For performance reasons we have used the `model` from the outer scope, instead of passing it as a parameter to the `log_prob_fn`. This is because when parallelizing with `multiprocessing`, everything needs to be pickled to share it accross processes. And it is computationally expensive to share something as complex as our model class via pickling.
:::

## Set up a backend

`emcee` also provides us with different types of backends to store the drawn samples in. We will use its `HDFBackend`, because it stores everything in a nice HDF5 file as we go.

In [None]:
backend = emcee.backends.HDFBackend(
    filename="./_data/samples.hdf5"
)

## Sampling

:::{admonition} See also
:class: note

The creators of the `emcee` package have laid out how "sampling to convergence" works in a [really nice tutorial](https://emcee.readthedocs.io/en/stable/tutorials/monitor/).
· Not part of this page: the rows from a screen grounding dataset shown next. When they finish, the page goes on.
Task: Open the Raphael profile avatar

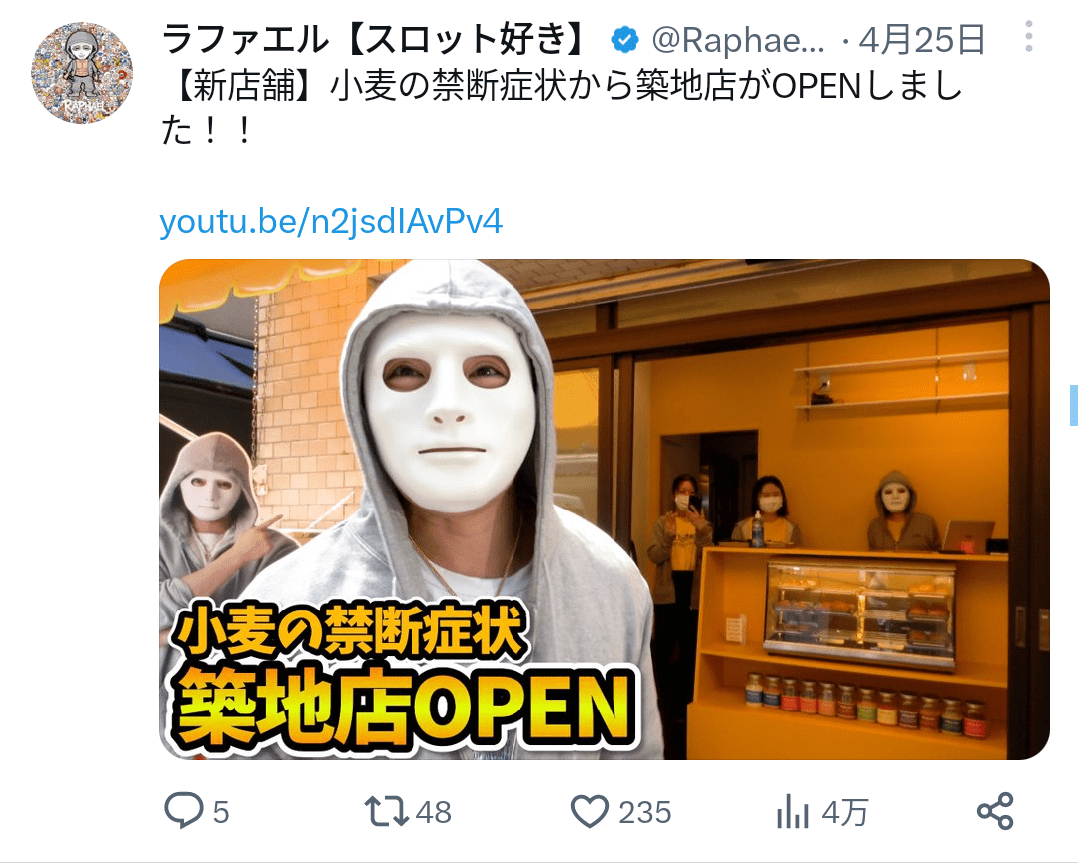Action: [x=82, y=73]
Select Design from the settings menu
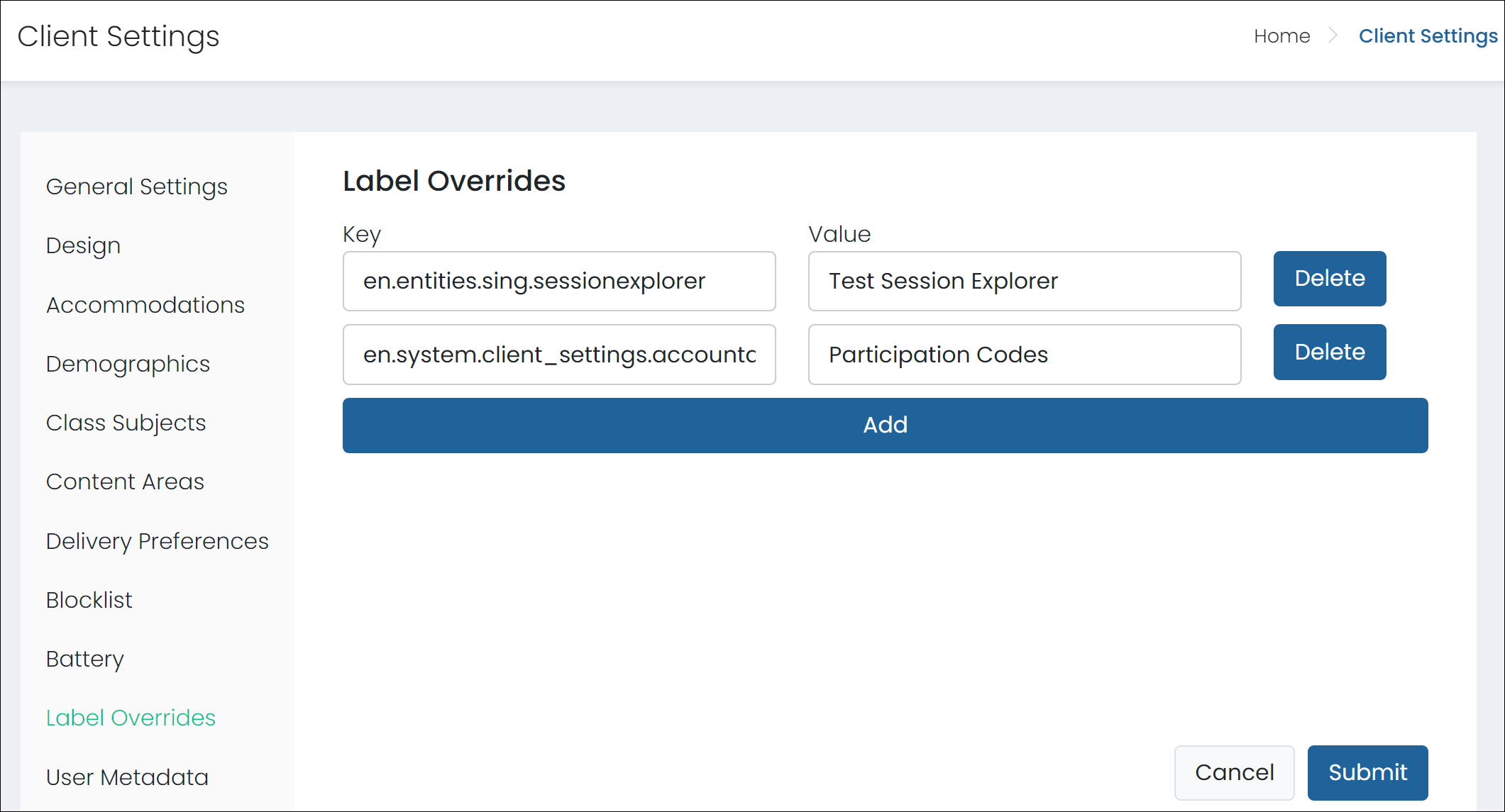Image resolution: width=1505 pixels, height=812 pixels. pos(82,245)
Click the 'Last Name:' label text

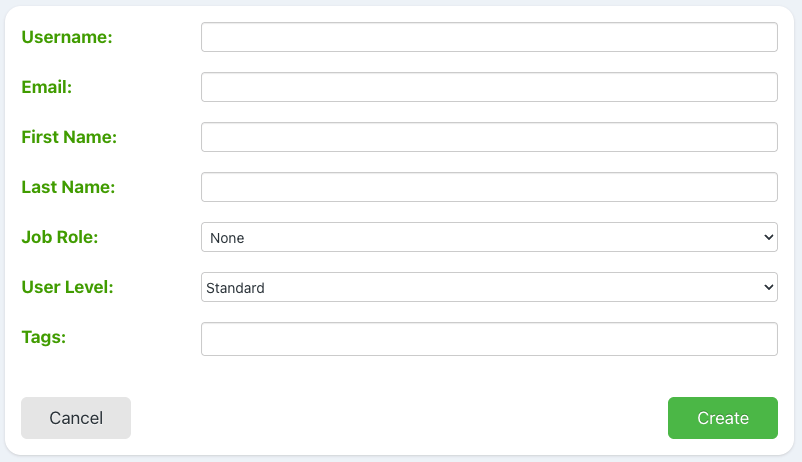[x=68, y=187]
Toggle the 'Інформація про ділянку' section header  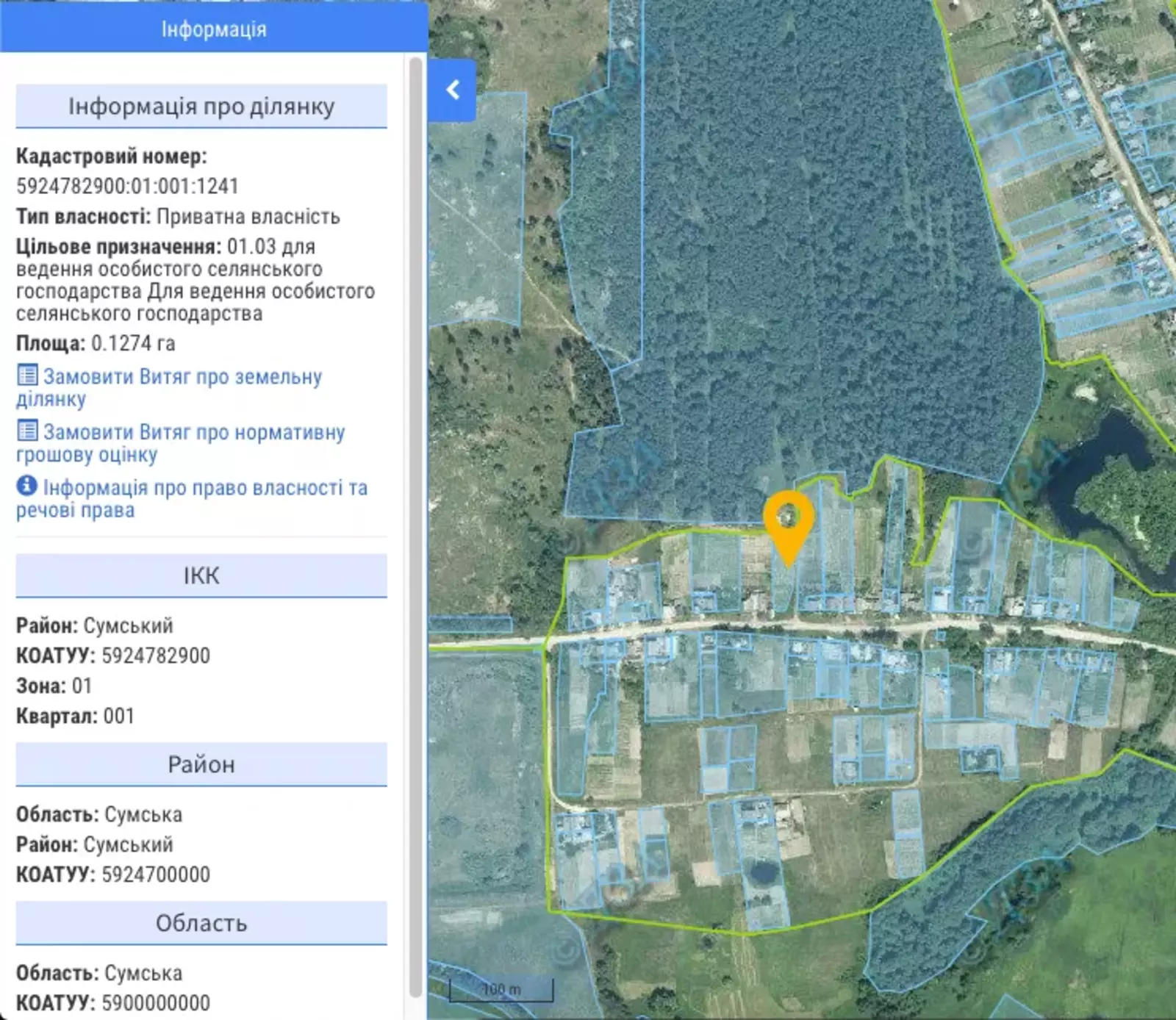tap(201, 107)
If you're serious about inference using MCMC, you should take a somewhat deep dive into this topic and estimating integrated autocorrelation times.
:::

In [None]:
# this chain will surely be too short, but it doesn't matter here
max_steps = 200

# initialize the sampler with some random samples
starting_points = np.random.uniform(size=(nwalkers,ndim))

# use Pool() from multiprocessing for parallelisation
with Pool() as pool:
    original_sampler = emcee.EnsembleSampler(
        nwalkers, ndim, log_prob_fn,
        pool=pool, backend=backend,
    )
    original_sampler.run_mcmc(initial_state=starting_points, nsteps=max_steps, progress=True)

We can make sure the chain of samples is actually stored by trying to retrieve it from the HDF5 file directly:

In [None]:
test_backend = emcee.backends.HDFBackend(
    filename=demo_hdf_file,
    name="original/samples",
    read_only=True
)
test_backend.shape

With the stored samples one can then compute all kinds of metrics and predictions that are of interest. E.g., the _risk_ for a particular pattern of microscopic involvement, _given_ an uncertain diagnose can be computed with the model's `risk` method.